Working with a hosting provider (Pantheon), they allow access to the access logs, but not to install a forwarder on their servers. So I installed a forwarder on a server i have control over and set up a process to pull in the log files, and configured the forwarder to index those files.
This Question has been edited after additional information was found
I came across a scenario, where i was unaware of the round robin DNS in place, so when connecting to a hostname to pull in the log file, i could have been in one of a few different locations. Each time i pulled in the log file it would overwrite the previous copy, and if i didnt connect to the same server as last time, the log file would appear as a new file to splunk and get indexed. And again, and again, and again, as the DNS result switched between the various end locations.
This caused a very strange result of multiple duplicate entries, many many multiple entries, and the random nature of DNS made it hard to spot a pattern. This was confused further by a comment that mentioned log file truncation, and trying to explain the results. It appeared there was a circular log rotation practice in place, but this was not the case.
The new question
Now that we are connecting to multiple servers to index a file of the same name, with server names that could change over time, would it be better to rename the file to include the hostname, and monitor the single directory, or to create a directory for each host and force the forwarder to recursively monitor all files in all directories under the root of where you store files?

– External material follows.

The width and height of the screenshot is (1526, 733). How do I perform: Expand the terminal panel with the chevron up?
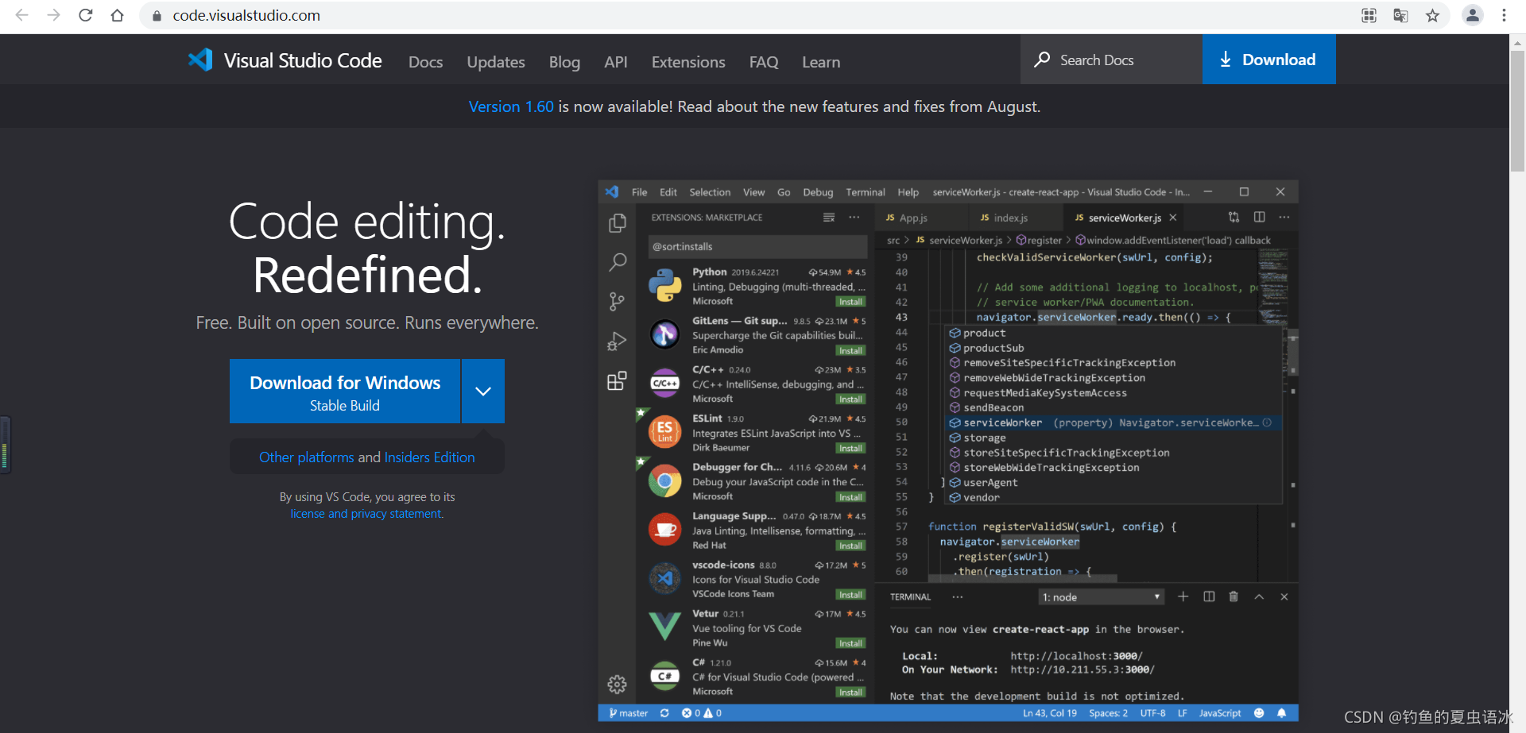coord(1258,596)
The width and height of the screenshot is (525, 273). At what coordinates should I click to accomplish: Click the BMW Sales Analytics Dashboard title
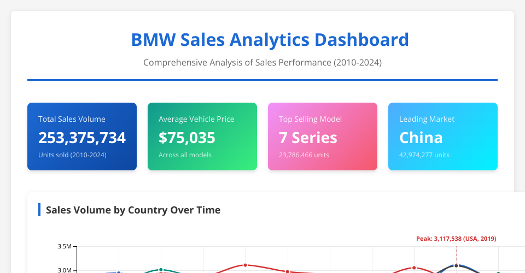(x=270, y=40)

in order to index a file with the same name across multiple sub directories it was simple to add a monitor with the recursive ability built into the path "/../"

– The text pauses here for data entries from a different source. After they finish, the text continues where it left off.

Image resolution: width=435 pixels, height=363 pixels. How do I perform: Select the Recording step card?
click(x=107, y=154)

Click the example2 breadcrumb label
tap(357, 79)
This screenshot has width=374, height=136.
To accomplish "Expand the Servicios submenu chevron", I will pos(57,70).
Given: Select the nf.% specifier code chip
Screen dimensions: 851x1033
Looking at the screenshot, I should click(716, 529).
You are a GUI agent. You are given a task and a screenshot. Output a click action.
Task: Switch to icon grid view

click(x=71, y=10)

./splunk add monitor /path/to/logs/.../nginx-access.log
under /path/to/logs/ i have a directory for each host that could appear, and each one contains a nginx-access.log file
this seems to be the best way to do this. once the strange behavior was explained then the rest was very straight forward. Thanks to Splunk and Pantheon support for helping get this figured out.
in order to index a file with the same name across multiple sub directories it was simple to add a monitor with the recursive ability built into the path "/../"
./splunk add monitor /path/to/logs/.../nginx-access.log
under /path/to/logs/ i have a directory for each host that could appear, and each one contains a nginx-access.log file
this seems to be the best way to do this. once the strange behavior was explained then the rest was very straight forward. Thanks to Splunk and Pantheon support for helping get this figured out.
Wow, that's awful. I would initially echo dwaddle's suggestion to find a provider that offers a more sane experience.
As an implementer of the file monitor data input in Splunk, I've seen a lot of odd logging/filesystem/NFS/etc behaviors - this is among the worst. This is the first time I've seen someone actually observe a FIFO-like file (they should call it the Logness Monster.. you hear about it, and you never see it, but if you do -- get the eff out!).
You mentioned you "set up a process to pull in the log files" on your forwarder box -- what is this process? Do you have NFS access to the logs, or are you rsync'ing them across, or something else? If you have direct access to the raw logs, can you see how "tail -F" behaves on the file? Does it continue to follow the file, or is the file being truncated and thus confusing even tail?
If tail -F works reasonably well, you may be able to get away with a scripted input that just tails the log and dumps the contents to stdout - you would reduce the chance of dupes, but increase the chance of gaps if your forwarder has to be restarted (or if file truncation trips up tail -F).
If you need higher log fidelity than this (honestly, this would be "good enough" for web trends and the like), you're out of luck. If you need help setting up a scripted input to capture this data, feel free to ask or stop by in EFNet/#splunk - we can help.
I have revised the question, there were other forces at work that made this appear to be the case.
You could also look into changing the logging to use rotatelogs, but I'm assuming they won't give you direct access to the httpd.conf.
If that's the case I would look into Ducky's suggestion
they actually do use logrotate, the question has been edited to reflect the current findings
So are they using a logfile as a "circular log" - as in wrapping back around to the beginning? Or are they actually rewriting the whole file with some early records removed?
Either way, this is bad juju. I think you will struggle to get this into Splunk correctly. This is the type of thing that would make me remove a provider from my list of suppliers I do business with ...
That.
If they want to save space, have them keep five rotated logfiles at a fifth the size.